Supplied passage:

____________________

A Historic Moment – It’s a Deal

iran-nuclearUSA Today – (2 April 2015)  Iran and six world powers reached a historic agreement Thursday on a broad framework for resolving their long-standing dispute over Iran’s nuclear program, which has left the Islamic nation economically isolated.

“Today, we have taken a decisive step. We have reached solutions on key parameters for a comprehensive future nuclear deal,” European Union Foreign Affairs Minister Federica Mogherini said in formally announcing the deal in Lausanne, Switzerland.

John Kerry and his team watch from Lausanne, Switzerland as President Obama makes his state address on the status of the Iran nuclear program talks on April 2nd. Photo: Reuters

John Kerry and his team watch from Lausanne, Switzerland as President Obama makes his state address on the status of the Iran nuclear program talks on April 2nd. Photo: Reuters

She said Iran would not produce weapons-grade fuel and international monitors will have enhanced access to Iran’s nuclear facilities.

She said sanctions would be “terminated” but did not specify the timetable, which has been a sticking point of the negotiations. Iran pushed to lift them immediately, while the United States wants most of them in place until Iran follows through on terms of the deal.The precise timing will be determined as the negotiators work out a final agreement scheduled for completion in June.

____________________

Goals:
A - In the Iran nuclear deal article, in what city and country did Federica Mogherini formally announce the deal?
B - Name every person mentioned by name in the Iran nuclear deal article.
C - Please write out the Iran nuclear deal article between "A Historic Moment" and "in Lausanne, Switzerland.", inclusive, substituting "global powers" for "world powers".

Raw records:
____________________

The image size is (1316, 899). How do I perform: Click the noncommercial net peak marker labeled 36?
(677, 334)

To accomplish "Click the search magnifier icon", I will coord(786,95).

____________________

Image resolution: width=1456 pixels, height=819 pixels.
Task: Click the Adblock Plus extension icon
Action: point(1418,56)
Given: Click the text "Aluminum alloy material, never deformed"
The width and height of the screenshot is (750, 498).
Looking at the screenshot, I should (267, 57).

____________________

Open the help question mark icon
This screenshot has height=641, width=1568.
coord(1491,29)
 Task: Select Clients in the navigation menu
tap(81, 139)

____________________

Answers for the tasks:
A - Lausanne, Switzerland.

B - Federica Mogherini, John Kerry, President Obama

C -
A Historic Moment – It’s a Deal

iran-nuclearUSA Today – (2 April 2015)  Iran and six global powers reached a historic agreement Thursday on a broad framework for resolving their long-standing dispute over Iran’s nuclear program, which has left the Islamic nation economically isolated.

“Today, we have taken a decisive step. We have reached solutions on key parameters for a comprehensive future nuclear deal,” European Union Foreign Affairs Minister Federica Mogherini said in formally announcing the deal in Lausanne, Switzerland.